Palm Sundays: 3rd Annual Jazz & Gospel in the Gardens
Feb 6@1:00 pm-3:00 pm
Troy Anderson as Louis Armstrong
February 6th, 1-3pm
Advance Reservations Required, please call 832-5328 to make your reservation
Admission is complimentary for ANSG members, non-member admissions: $15 adults, $10 seniors, $7 students
Troy Anderson got his first taste for music while growing up in a Bahamian family filled with musicians. At the age of 10, he began playing the trumpet and went on to perform in the Florida Sunshine Band and the Gospel Sounds before being introduced to the world of the drum and bugle corps in school. A later stint with the Florida Vanguards taught him how to be an effective lead soprano soloist, and subsequent tours with the famous Bayonne Bridgemen Drum & Bugle Corps helped hone his showmanship skills.

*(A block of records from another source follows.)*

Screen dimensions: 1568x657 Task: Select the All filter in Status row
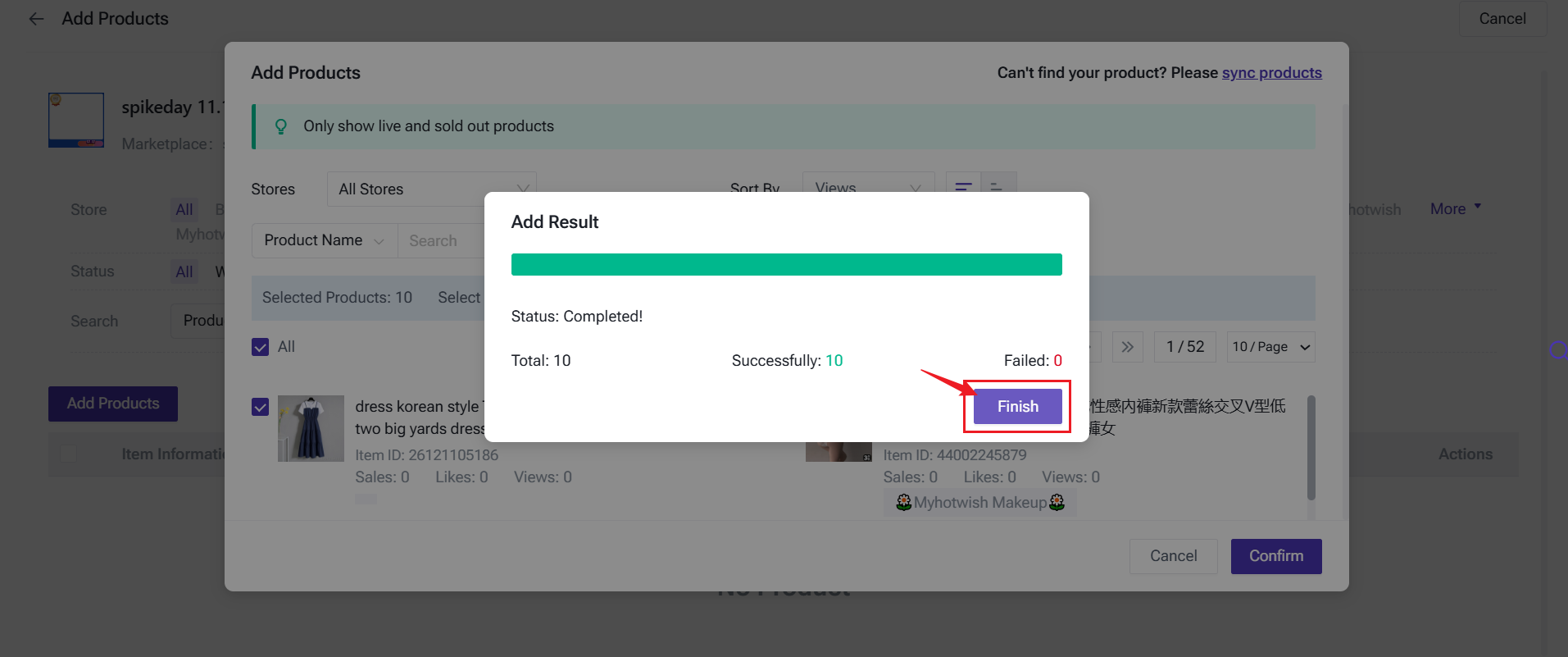184,271
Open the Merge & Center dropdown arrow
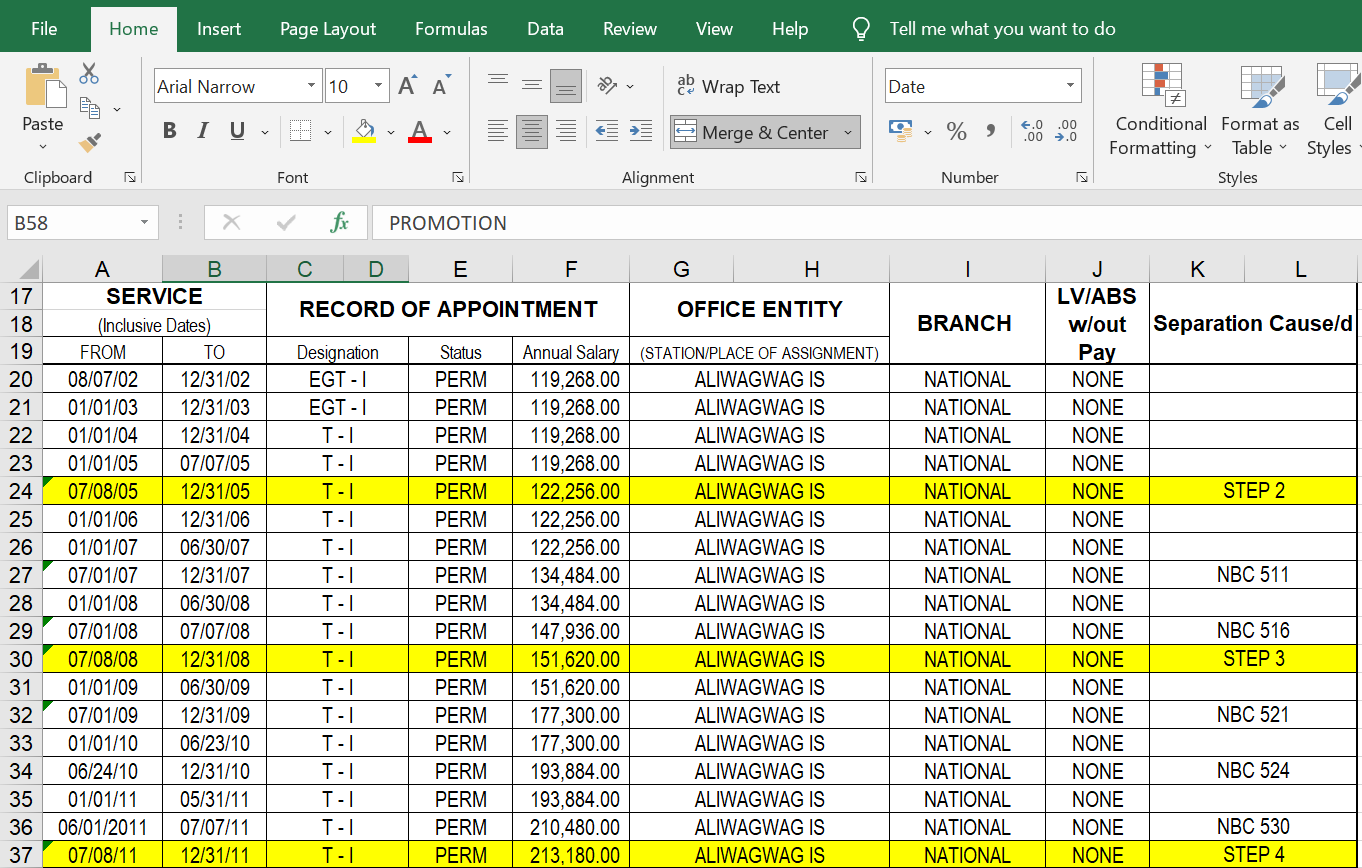The height and width of the screenshot is (868, 1362). [x=848, y=132]
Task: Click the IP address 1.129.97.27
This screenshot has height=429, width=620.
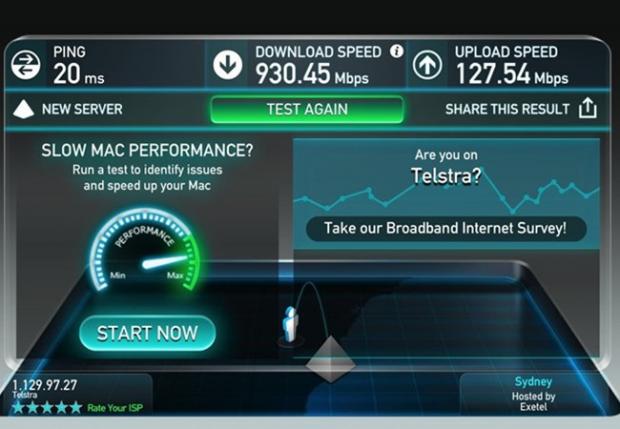Action: (x=45, y=385)
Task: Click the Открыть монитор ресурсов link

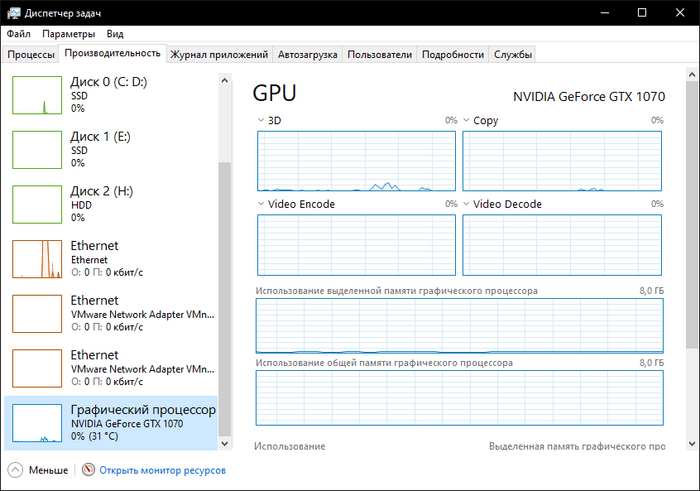Action: tap(162, 470)
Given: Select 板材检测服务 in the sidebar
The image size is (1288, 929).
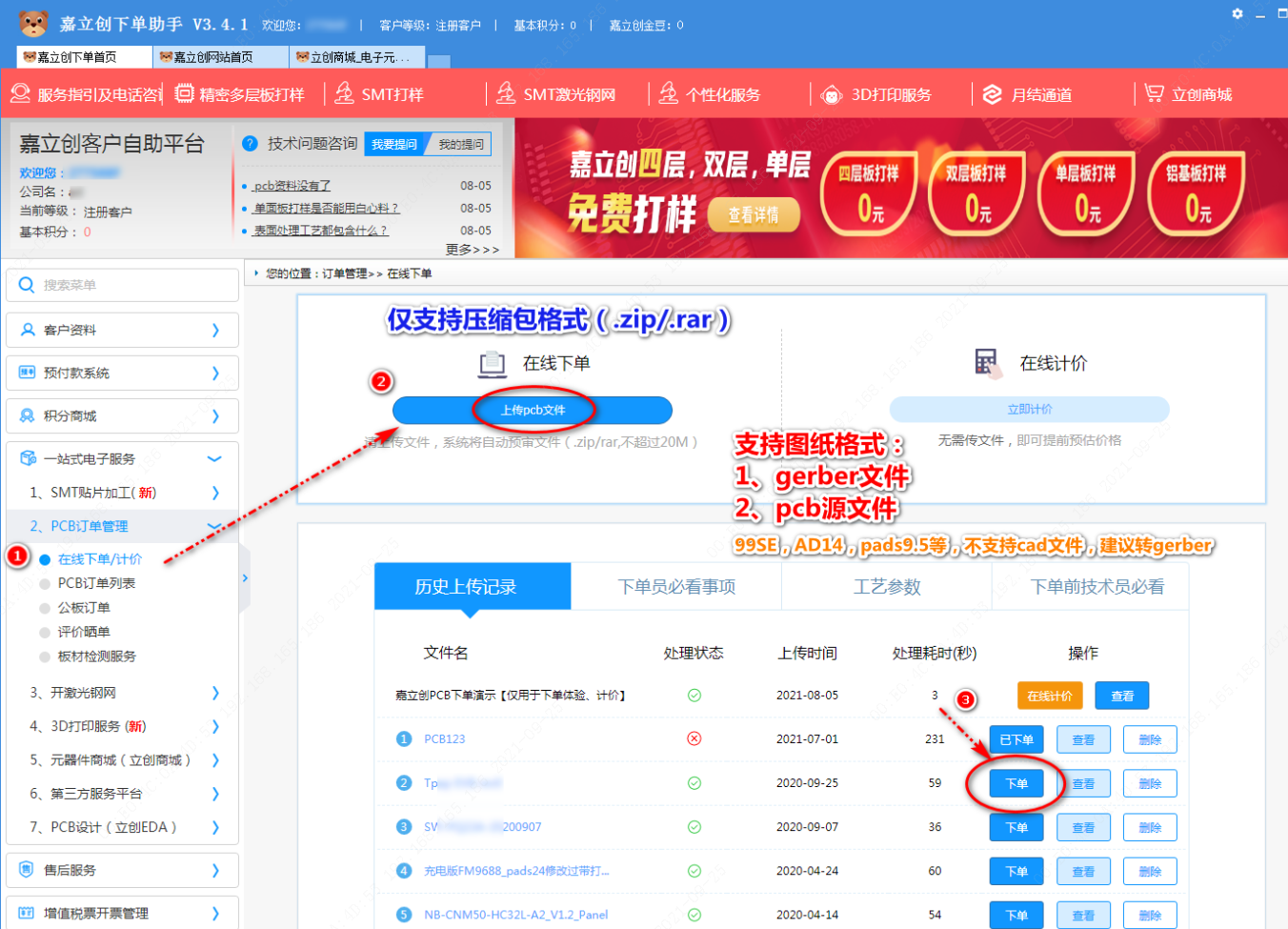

Anderson first fell in love with the music of Louis “Satchmo” Armstrong while playing with the 2nd AD Jazz Band in Germany where he was stationed as a paratrooper. Following one such performance for high-ranking officials, the Command Sergeant Major of the U.S Army asked Anderson to put together a show of nothing but Armstrong’s greatest hits. Anderson was known throughout Germany for playing like Satchmo but singing like him was a different story. Practice, however, made perfect and he soon managed to replicate Armstrong’s trademark growl with stirring accuracy.
After a horrific accident sidelined Anderson’s career as a musician — he was told by doctors he would never be able to play trumpet again. He miraculously recovered to form the Wonderful World Tribute Band with the guidance of South Florida’s Gold Coast Jazz Society Series ”Who was Louis Armstrong” teaching elements of Jazz to elementary students through which he’s brought the legendary music of Louis Armstrong to life. Anderson and his Wonderful World Band have brought New Orleans flare to the South Florida area and continues to be celebrated and well known with tours throughout Europe. Anderson’s Armstrong is too natural to be called uncanny. Starting out with the look, he slips easily into the rest — the dinner jacket, the trumpet and hanky, the roly-poly voice, and above all, the contagious joie de vivre that made Armstrong so beloved.